8  Reading and Listening Materials Development

9 Syllable Counter for Reading Passages

9.1 Overview

This tutorial walks you through building an automated syllable counter for text data using Python. The pipeline:

  1. Loads the CMU Pronouncing Dictionary (CMUdict) — a standard lexical resource that maps English words to their phonetic pronunciations in ARPABET notation.
  2. Reads raw .txt files from a folder, cleans them, and tokenizes them.
  3. Converts numeric tokens (e.g., 42) into their spoken word equivalents (FORTY-TWO).
  4. Counts syllables for each passage by combining two strategies:
    • CMUdict-based counting — digit-counting on ARPABET strings for dictionary words.
    • Rule-based counting — regex pattern matching for out-of-vocabulary (OOV) words.
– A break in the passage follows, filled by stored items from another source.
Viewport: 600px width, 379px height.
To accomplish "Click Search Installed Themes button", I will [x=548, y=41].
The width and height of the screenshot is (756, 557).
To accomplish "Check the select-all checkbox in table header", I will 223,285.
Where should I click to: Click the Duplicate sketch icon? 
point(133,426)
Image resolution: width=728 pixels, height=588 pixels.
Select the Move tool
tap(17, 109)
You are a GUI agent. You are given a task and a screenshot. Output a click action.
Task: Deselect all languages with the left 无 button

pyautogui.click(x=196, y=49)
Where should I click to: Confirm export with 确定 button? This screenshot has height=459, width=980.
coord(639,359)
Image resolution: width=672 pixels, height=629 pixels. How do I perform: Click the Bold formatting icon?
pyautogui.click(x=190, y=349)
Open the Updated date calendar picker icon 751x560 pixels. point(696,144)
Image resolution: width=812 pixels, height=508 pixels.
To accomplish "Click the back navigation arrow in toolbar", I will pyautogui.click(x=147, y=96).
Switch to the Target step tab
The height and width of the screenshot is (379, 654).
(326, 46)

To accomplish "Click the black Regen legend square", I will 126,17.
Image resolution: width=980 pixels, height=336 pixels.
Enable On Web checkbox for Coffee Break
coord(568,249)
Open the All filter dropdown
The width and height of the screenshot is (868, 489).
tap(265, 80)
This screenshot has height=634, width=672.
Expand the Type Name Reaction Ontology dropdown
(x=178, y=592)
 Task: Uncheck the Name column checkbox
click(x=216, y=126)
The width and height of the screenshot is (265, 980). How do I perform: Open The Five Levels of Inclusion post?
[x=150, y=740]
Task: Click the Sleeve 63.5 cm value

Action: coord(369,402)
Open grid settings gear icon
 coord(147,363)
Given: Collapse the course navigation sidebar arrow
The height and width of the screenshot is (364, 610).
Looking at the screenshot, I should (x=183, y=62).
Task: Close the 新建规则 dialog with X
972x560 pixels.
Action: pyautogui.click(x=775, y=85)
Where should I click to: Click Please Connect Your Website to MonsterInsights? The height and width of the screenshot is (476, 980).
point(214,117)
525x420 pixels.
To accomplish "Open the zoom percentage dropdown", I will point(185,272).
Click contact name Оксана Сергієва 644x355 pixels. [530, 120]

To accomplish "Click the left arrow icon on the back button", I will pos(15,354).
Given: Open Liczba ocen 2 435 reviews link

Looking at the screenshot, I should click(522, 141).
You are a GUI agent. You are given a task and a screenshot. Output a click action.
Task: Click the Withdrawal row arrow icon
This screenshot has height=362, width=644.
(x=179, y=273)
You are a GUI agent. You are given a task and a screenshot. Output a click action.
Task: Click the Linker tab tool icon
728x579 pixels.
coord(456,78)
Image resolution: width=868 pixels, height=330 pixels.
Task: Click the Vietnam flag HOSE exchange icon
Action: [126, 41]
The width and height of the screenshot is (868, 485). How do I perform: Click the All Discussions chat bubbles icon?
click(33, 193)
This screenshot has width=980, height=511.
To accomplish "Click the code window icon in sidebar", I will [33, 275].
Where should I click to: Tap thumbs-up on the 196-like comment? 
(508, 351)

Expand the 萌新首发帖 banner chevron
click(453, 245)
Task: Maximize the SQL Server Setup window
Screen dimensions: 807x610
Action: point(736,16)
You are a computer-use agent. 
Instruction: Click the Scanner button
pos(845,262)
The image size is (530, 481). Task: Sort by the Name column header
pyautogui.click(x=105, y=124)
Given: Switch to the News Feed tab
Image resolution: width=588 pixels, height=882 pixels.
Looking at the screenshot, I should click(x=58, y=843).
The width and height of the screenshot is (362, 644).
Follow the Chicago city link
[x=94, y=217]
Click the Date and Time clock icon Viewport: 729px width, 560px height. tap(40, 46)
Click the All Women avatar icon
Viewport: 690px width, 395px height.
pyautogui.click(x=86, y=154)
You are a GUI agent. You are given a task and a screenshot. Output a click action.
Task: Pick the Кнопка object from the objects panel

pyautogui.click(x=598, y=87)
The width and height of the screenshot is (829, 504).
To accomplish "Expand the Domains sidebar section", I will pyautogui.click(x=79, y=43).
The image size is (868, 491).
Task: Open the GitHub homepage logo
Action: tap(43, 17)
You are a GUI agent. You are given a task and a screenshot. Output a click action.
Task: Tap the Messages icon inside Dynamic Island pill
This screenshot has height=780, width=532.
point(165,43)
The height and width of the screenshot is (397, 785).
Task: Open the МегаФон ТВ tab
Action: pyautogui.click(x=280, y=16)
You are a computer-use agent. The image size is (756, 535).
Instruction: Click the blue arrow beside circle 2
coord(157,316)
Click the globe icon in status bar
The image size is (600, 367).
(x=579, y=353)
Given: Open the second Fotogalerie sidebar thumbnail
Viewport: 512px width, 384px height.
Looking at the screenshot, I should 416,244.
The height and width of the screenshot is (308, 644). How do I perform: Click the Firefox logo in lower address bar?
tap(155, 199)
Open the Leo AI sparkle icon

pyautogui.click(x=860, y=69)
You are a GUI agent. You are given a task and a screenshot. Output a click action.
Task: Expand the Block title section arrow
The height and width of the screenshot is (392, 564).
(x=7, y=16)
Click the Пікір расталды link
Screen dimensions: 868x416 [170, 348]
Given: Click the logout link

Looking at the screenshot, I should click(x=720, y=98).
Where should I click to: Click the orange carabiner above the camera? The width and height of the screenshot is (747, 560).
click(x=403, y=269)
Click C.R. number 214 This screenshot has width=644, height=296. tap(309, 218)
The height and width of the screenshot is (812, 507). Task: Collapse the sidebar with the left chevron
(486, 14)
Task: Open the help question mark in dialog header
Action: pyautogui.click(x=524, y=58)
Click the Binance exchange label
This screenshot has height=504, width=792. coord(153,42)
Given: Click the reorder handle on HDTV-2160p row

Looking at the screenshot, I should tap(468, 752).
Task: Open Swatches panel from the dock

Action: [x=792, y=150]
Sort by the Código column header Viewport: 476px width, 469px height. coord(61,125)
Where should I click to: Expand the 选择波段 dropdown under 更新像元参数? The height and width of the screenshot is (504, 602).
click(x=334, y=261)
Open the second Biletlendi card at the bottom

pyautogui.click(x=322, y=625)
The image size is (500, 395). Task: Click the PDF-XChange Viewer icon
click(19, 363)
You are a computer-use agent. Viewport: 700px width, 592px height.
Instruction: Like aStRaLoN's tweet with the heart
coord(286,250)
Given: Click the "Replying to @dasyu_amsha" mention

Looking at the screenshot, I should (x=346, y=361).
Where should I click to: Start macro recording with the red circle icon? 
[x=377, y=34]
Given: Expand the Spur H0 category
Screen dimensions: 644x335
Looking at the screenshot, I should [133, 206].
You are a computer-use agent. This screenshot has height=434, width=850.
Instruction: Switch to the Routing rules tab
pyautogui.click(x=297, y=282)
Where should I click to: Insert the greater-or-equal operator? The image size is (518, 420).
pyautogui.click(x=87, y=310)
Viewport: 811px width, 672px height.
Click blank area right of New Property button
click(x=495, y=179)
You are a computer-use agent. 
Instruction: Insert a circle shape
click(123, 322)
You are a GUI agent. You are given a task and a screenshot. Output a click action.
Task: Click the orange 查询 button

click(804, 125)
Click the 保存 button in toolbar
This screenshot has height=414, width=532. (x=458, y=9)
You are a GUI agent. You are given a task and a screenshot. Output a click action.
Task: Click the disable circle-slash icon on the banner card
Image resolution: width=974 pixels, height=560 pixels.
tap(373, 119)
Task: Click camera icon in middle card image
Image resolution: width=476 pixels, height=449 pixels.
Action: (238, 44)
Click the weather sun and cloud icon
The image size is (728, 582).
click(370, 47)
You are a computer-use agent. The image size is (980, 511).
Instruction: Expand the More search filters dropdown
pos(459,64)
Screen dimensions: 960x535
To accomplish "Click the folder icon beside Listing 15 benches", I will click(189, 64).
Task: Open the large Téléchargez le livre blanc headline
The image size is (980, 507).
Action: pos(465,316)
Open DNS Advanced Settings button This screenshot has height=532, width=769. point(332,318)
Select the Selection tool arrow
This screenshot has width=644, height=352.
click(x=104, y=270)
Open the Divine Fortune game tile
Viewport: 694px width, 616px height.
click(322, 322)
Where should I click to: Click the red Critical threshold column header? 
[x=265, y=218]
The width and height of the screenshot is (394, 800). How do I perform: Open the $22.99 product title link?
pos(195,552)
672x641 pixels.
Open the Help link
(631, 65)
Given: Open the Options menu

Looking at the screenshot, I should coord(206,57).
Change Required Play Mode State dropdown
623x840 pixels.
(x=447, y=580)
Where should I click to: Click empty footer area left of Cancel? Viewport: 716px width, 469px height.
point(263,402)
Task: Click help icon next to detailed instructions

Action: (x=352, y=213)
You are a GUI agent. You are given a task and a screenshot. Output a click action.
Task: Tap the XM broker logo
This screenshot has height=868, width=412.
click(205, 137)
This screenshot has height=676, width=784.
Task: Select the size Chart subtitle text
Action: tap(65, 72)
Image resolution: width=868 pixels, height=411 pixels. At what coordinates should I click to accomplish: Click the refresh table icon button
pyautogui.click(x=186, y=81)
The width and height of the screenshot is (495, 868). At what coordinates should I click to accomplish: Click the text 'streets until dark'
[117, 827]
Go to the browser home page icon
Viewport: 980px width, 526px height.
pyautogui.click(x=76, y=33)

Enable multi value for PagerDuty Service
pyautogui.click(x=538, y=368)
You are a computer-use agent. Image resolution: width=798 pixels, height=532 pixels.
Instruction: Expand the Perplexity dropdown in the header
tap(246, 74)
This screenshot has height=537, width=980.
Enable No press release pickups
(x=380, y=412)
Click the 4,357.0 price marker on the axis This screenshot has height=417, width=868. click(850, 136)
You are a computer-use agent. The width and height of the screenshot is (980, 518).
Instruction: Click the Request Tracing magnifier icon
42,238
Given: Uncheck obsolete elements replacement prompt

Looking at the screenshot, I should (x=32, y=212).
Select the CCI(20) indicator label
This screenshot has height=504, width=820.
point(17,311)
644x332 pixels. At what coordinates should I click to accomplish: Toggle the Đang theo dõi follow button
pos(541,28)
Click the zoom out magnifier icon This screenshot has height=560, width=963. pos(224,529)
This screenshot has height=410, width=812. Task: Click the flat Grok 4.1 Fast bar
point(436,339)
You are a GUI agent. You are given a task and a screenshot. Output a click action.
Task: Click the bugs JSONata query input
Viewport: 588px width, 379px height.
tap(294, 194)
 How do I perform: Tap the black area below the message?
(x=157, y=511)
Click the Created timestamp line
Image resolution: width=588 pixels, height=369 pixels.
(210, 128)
This approach is particularly useful for readability analysis of SAT reading passages, where syllable count is a key component of formulas like the Flesch-Kincaid Grade Level.


9.2 Prerequisites

  • Python 3.7+
  • pandas, numpy, num2words
  • The CMU Pronouncing Dictionary file (named cmudict-07b)
  • A folder named input_text/ containing .txt files to analyze

9.3 Step 1 — Import and Build CMUdict

9.3.1 What is CMUdict?

The CMU Pronouncing Dictionary is a free, open-source pronunciation dictionary for North American English, maintained by Carnegie Mellon University. Each entry maps a word to its ARPABET phoneme sequence, where vowel phonemes are tagged with stress markers (digits 0, 1, 2). For example:

PYTHON  P AY1 TH AH0 N

This word has two vowel phonemes (AY1, AH0), so it has 2 syllables. By counting the digits in an ARPABET string, we can count syllables reliably.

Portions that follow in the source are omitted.